** start Text section **

[petsc-users] [KSP] PETSc not reporting a KSP fail when true residual is NaN
Giovane Avancini
giavancini at usp.br
Fri Feb 25 10:06:01 CST 2022
Dear PETSc users,
I'm working on an inhouse code that solves the Navier-Stokes equation in a
Lagrangian fashion for free surface flows. Because of the large distortions
and pressure gradients, it is quite common to encounter some issues with
iterative solvers for some time steps, and because of that, I implemented a
function that changes the solver type based on the flag KSPConvergedReason.
If this flag is negative after a call to KSPSolve, I solve the same linear
system again using a direct method.
The problem is that, sometimes, KSP keeps converging even though the
residual is NaN, and because of that, I'm not able to identify the problem
and change the solver, which leads to a solution vector equals to INF and
obviously the code ends up crashing. Is it normal to observe this kind of
behaviour?
Please find attached the log produced with the options
-ksp_monitor_lg_residualnorm -ksp_log -ksp_view -ksp_monitor_true_residual
-ksp_converged_reason and the function that changes the solver. I'm
currently using FGMRES and BJACOBI preconditioner with LU for each block.
The problem still happens with ILU for example. We can see in the log file
that for the time step 921, the true residual is NaN and within just one
iteration, the solver fails and it gives the reason DIVERGED_PC_FAILED. I
simply changed the solver to MUMPS and it converged for that time step.
However, when solving time step 922 we can see that FGMRES converges while
the true residual is NaN. Why is that possible? I would appreciate it if
someone could clarify this issue to me.
Kind regards,
Giovane
--
Giovane Avancini
Doutorando em Engenharia de Estruturas - Escola de Engenharia de São
Carlos, USP
PhD researcher in Structural Engineering - School of Engineering of São
Carlos. USP
-------------- next part --------------
An HTML attachment was scrubbed...

** end Text section **

**Set exercise**
Answer these questions about the mailing-list post:
1. What preconditioner does the writer use with FGMRES?
2. What reason did the solver give when it failed at time step 921?
3. To which solver did the writer switch to get that time step to converge?
The material after this point is separate from the mailing-list post.

** start Dataset excerpt **

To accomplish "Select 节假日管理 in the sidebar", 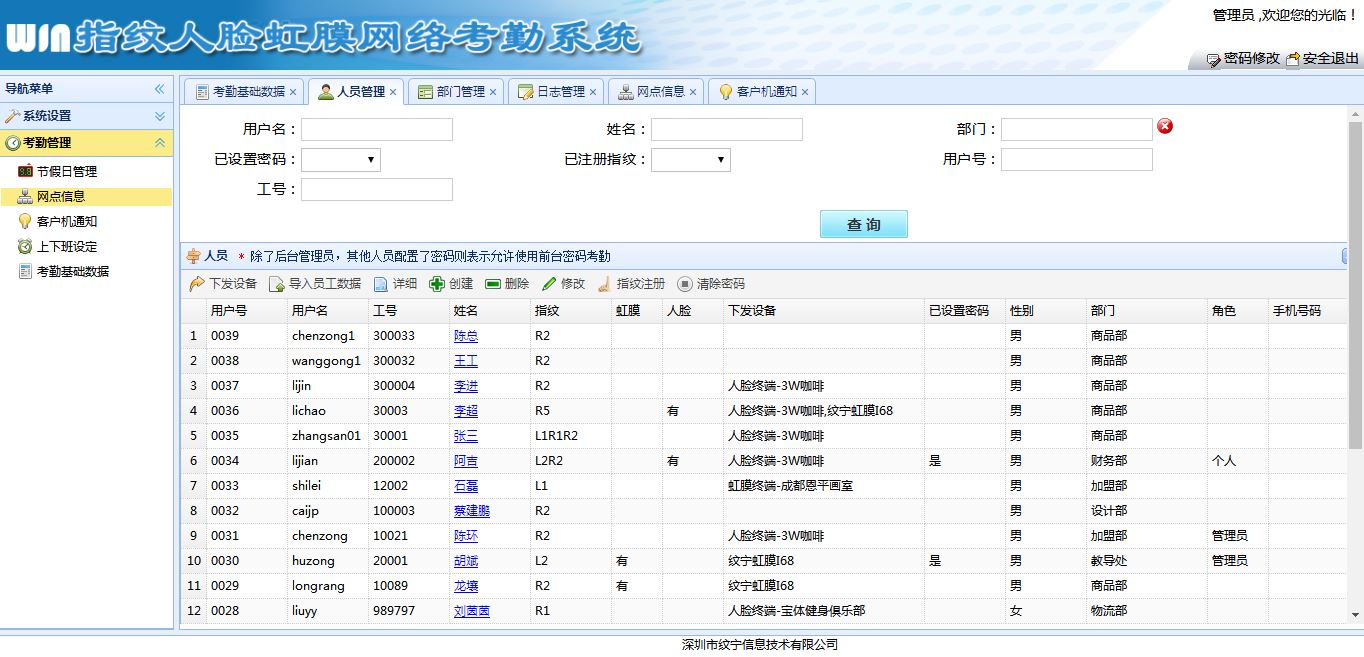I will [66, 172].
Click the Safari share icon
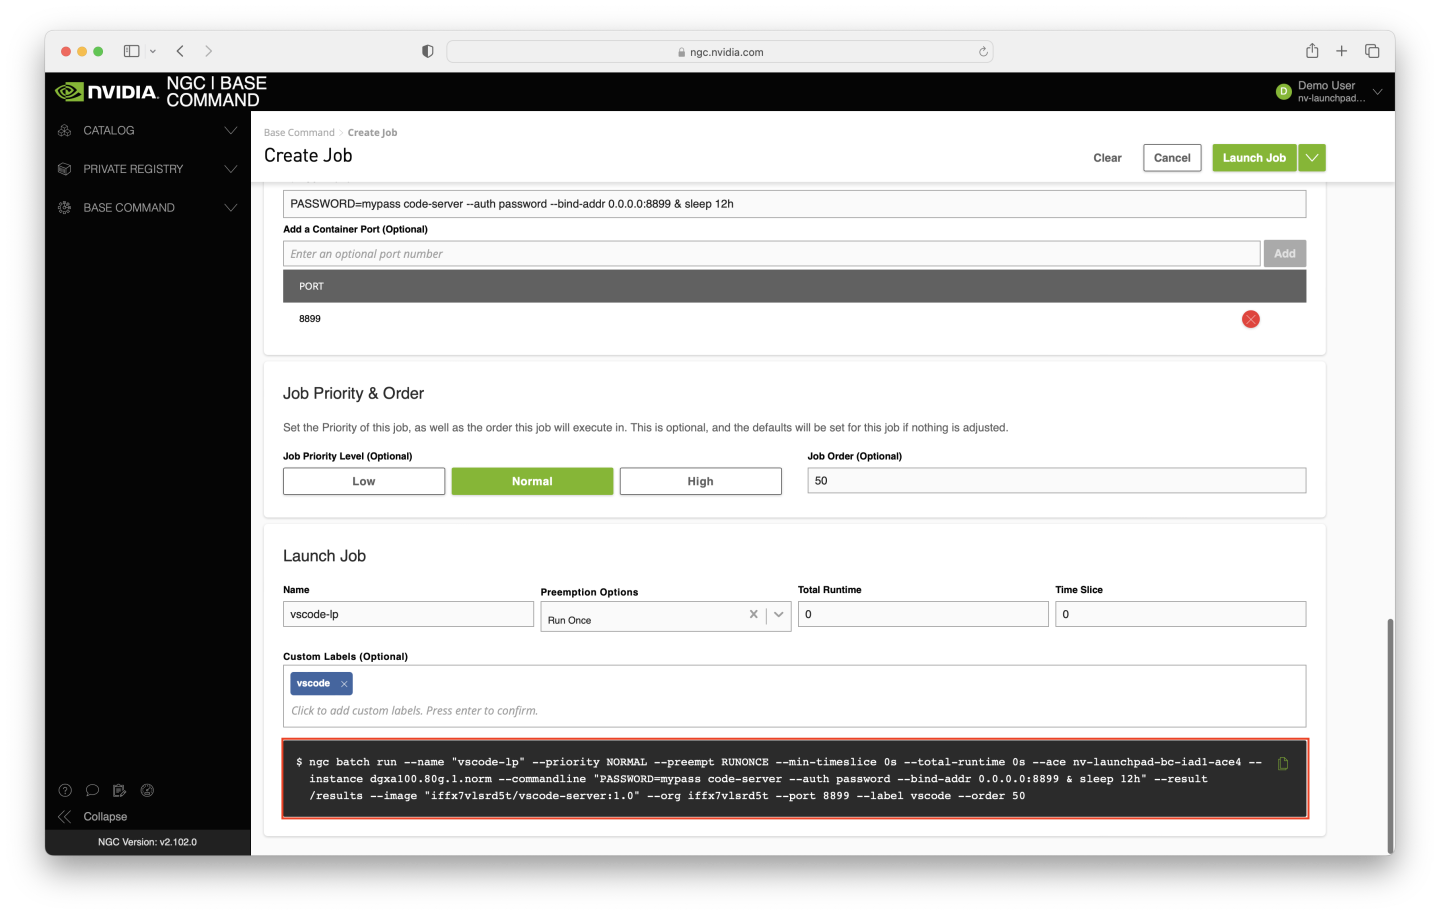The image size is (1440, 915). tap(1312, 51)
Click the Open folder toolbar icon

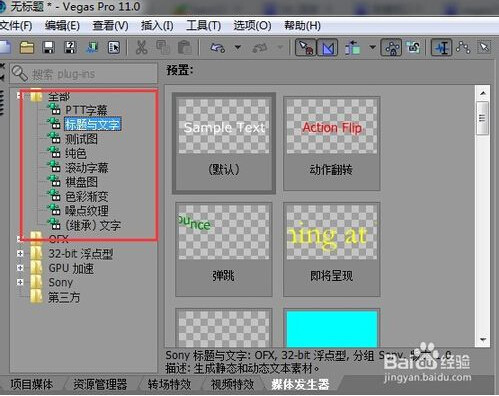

** end Dataset excerpt **

**Reply**
1. BJACOBI, with LU for each block.
2. DIVERGED_PC_FAILED.
3. MUMPS.